SpM Contract high one week ago today. That’s right, Its been exactly 1 week. Today’s low as of this writing is 1809, but we’ll probably get an 1800 print. That’s a whopping 3 percent correction.
1674 would be a 10% correction that bears have been praying for over the 4 months.
On this chart, the bottom of the channel is 1781. We might be there next week if the bears get their teeth into this market finally. They tried in February, but only got a 7% correction, followed by a bloody nose to all the weak shorts as stocks rallied and chased them all out, (chased out by their margin clerks, or their trading software or both)
Moving on to the more narrow Dow futures( June basis) A week ago today we saw 16,574 after the un-enjoyment figures were released for a new record high and kick in the gonads for all the bears who sold the February low at 15,216. 16000 was tested multiple times, and finally faltered, with a low tick so far at 15,539 15, 911 was the low on 3/17, and we tested 15,939 on Feb 20, That’s a big technical level to watch, in my opinion.
15,211 remains the 6-month low and the cherry on top for the sell off earlier in the year during February.
I will say that 16,400 looks to be the top of the trading range , which has stymied bulls since late December. I am not, as many are, ready to call in the top and start moving to cash, canned goods, potable water and silver coins. Given that we are just one week removed from and all time high, its only logical that we do some back filling and profit taking. However stepping out and screaming that the “end is near”, seems drastic to me at best, and just plain melodramatic at worse.
16574 minus today’s low (so far) of 15,939 is 635 points.
I can hear the TV commentators crowing now “OH MY GOD over 600 pts……”. What they NEVER talk about is what that is a PERCENTAGE. Using those numbers, its a 4% correction.
4%. … 10% would take us down to 14,917. We’d be below 15,000 and then they would have something to talk about.
However, if we get that correction, its going to be interesting to see who is talking about stepping in and buying the dip, vs. selling more and heading into their “safe room” or bunker.
I have no idea where this thing is headed. If the 15,200 level gets taken out, I’d be adding to shorts, trying to go with the sell off, to try to catch that trend.
But on the first test , I’b be a buyer. Right now, if you are convinced we are heading there, its a great time to put your $$ where your mouth is and get short. For now, I still think the trend is higher, people are bearish, and this market will continue to climb a wall of worry.

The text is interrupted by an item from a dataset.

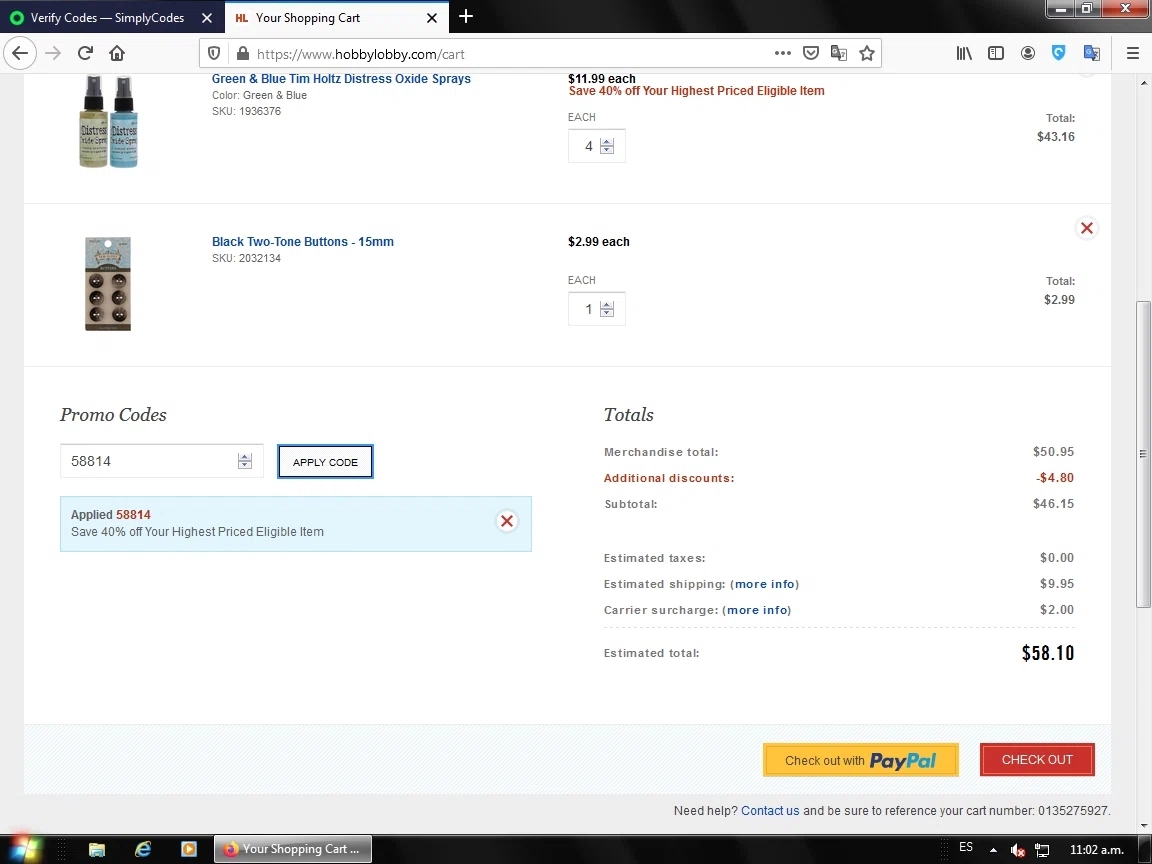Go to the browser home page
The height and width of the screenshot is (864, 1152).
click(x=117, y=54)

There will be plenty of opportunities for both bull and bears to catch moves in this environment, however.
1) pick your spot, 2) set your stop 3) turn off the machine and check back much later. Intra-day volatility is going to be pretty interesting over the next month and a half.
If you are long via an IRA , all you can do to sleep better at night and lock in your gains, is spend some insurance money on some cheap puts. If the market does take a header, you’re puts will help you.
However, if this is just a head fake and we are going to continue to rally in the face of negative sentiment, then you need to stay long your stocks.
If you think you’ll need the cash in the next 3 -5 years, then be more defensive. If you have a 20 or 30 year time line, use the panics to buy dips. That is my opinion after watching stocks since 1976 when I turned 10yrs old and found out what a stock was and what those numbers on the TV at night meant to real people.